FRAGMENTO MOSTRADO
Por supuesto, ya hasta el Centro Democrático ha anunciado que presentará un proyecto de ley para despenalizar el consumo de drogas. Ante el giro en la discusión no queda sino celebrar el oportunismo político y la llegada a Dinamarca en el tema de la salud pública. Otros temas tratados con desprecio y total disposición hacia la guerra, entre tanto, siguen predestinados a Cundinamarca. En particular la coca y los colonos, que deberían ser los primeros en subirse al barco europeo de la resolución del problema de la droga con nuevos enfoques, son vistos como lo que le sobra al tercermundismo. Lo que da pena. Lo que es preciso desaparecer.

La coca viene a ser lo que impediría el añorado salto a una modernidad europea, libre de campesinos. Los colonos y sus historias de violencia no son bienvenidos en Dinamarca. La coca es lo salvaje: la mata que mata. Que se ocupen las bombas, el veneno o los ejércitos vecinos. Que prohíban a Alfredo Molano.

MATERIAL PROPORCIONADO
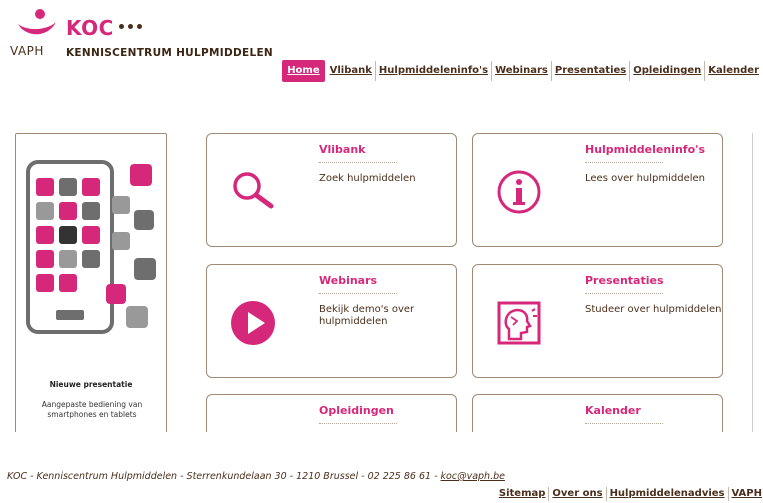  What do you see at coordinates (654, 310) in the screenshot?
I see `tile-description: Studeer over hulpmiddelen` at bounding box center [654, 310].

EXPLORAR EL MATERIAL
1: Según el fragmento, ¿quién ha anunciado que presentará un proyecto de ley para despenalizar el consumo de drogas?
2: Devuelve del fragmento el tramo que va desde "La coca viene" hasta "a Alfredo Molano.", ambos incluidos.

RESPUESTAS ESCRITAS
1: El Centro Democrático.

2:
La coca viene a ser lo que impediría el añorado salto a una modernidad europea, libre de campesinos. Los colonos y sus historias de violencia no son bienvenidos en Dinamarca. La coca es lo salvaje: la mata que mata. Que se ocupen las bombas, el veneno o los ejércitos vecinos. Que prohíban a Alfredo Molano.